Appeal from the Order of the Superior Court at No. 2010 MDA 2006, dated August 15, 2007, reconsideration denied October 25, 2007, reversing and remanding the Order of Centre County Court of Common Pleas, Civil Division, at No. 2003-2042, dated November 6, 2006 933 A.2d 86 (Pa.Super. 2007).

The opinion of the court was delivered by: Mr. Justice McCAFFERY


ARGUED: May 12, 2009


The issue presented in this case is whether the Pennsylvania Department of Public Welfare (hereinafter "DPW") can obtain reimbursement from a tortfeasor for Medicaid expenditures made on behalf of a disabled minor when a claim therefor by the minor's parents is barred by the statute of limitations. We conclude that DPW can obtain such reimbursement, and accordingly reverse the decision of the Superior Court.

E.D.B. (hereinafter "Emily") was born on October 11, 1985, suffering from severe physical and mental disabilities. Nearly eighteen years later, in August 2003, Emily, by and through her parents and guardians, D.B. and J.R.B., Jr. (hereinafter "the Bowmasters"), filed suit against Centre Community Hospital, where Emily was born, and an attending physician, alleging that their negligence was the proximate cause of Emily's disabilities. The complaint specifically alleged, inter alia, that Emily "has been forced to expend sums of money for physicians, hospitals, paramedical personnel, home care attendance, medications and other items necessary for her proper care and treatment and may be forced to expend similar sums for like items in the future" and that her "earning capacity has been gravely and permanently impaired." Complaint at 8-9. The parties reached a negotiated settlement, and the Bowmasters filed a petition for leave to settle an incapacitated person's case. On August 31, 2006, the court of common pleas approved the settlement, which included the establishment of a special needs trust for Emily.*fn1

Because Emily had been receiving medical assistance benefits through the Medicaid program, the Bowmasters provided notice to DPW of their suit in March 2004, as required by statute. See 62 P.S. § 1409(b)(5). DPW responded with a statement of claim asserting a lien on any award or settlement resolving the litigation, in the amount that DPW had expended for Emily's medical care. In the order settling the case, the court of common pleas accepted the Bowmasters' proposal that $56,517.81 (the amount ultimately sought by DPW) of the settlement be set aside, pending a determination of the exact amount necessary to satisfy DPW's lien.*fn2 Following further briefing on the issue of DPW's lien, the court ordered the trustee of Emily's special needs trust to reimburse DPW in the full amount of $56,517.81 for Emily's medical expenses.

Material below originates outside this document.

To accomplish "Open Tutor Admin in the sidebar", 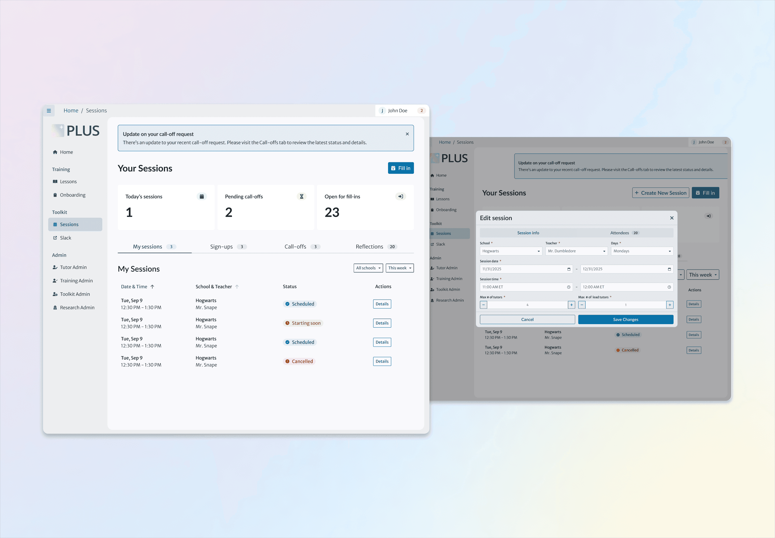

The Bowmasters appealed to the Superior Court, which reversed and remanded, holding that DPW could be reimbursed only for those medical expenses paid on Emily's behalf after she reached the age of majority. Bowmaster v. Clair, 933 A.2d 86, 91-92 (Pa.Super. 2007). The Superior Court's reasoning was as follows: Under Pennsylvania common law, a claim for medical expenses incurred by a minor because of personal injury rests with the minor's parents, not with the minor herself. See Hathi v. Krewstown Park Apartments, 561 A.2d 1261, 1262 (Pa.Super. 1989). However, in 2003, when the complaint was filed, the Bowmasters were legally barred from seeking reimbursement for medical expenses incurred during Emily's minority because the statute of limitations for such a suit had expired. Bowmaster, supra at 88-89. Although Emily could pursue a claim for medical expenses in her own right, such a claim, under common law, would necessarily be limited to expenses incurred after she reached the age of majority. Id. Thus, the Superior Court concluded, the instant litigation could not have resulted in an award or settlement that included the medical expenses Emily had incurred while she was a minor, and accordingly DPW could not satisfy its lien for Medicaid benefits paid during Emily's minority from the settlement.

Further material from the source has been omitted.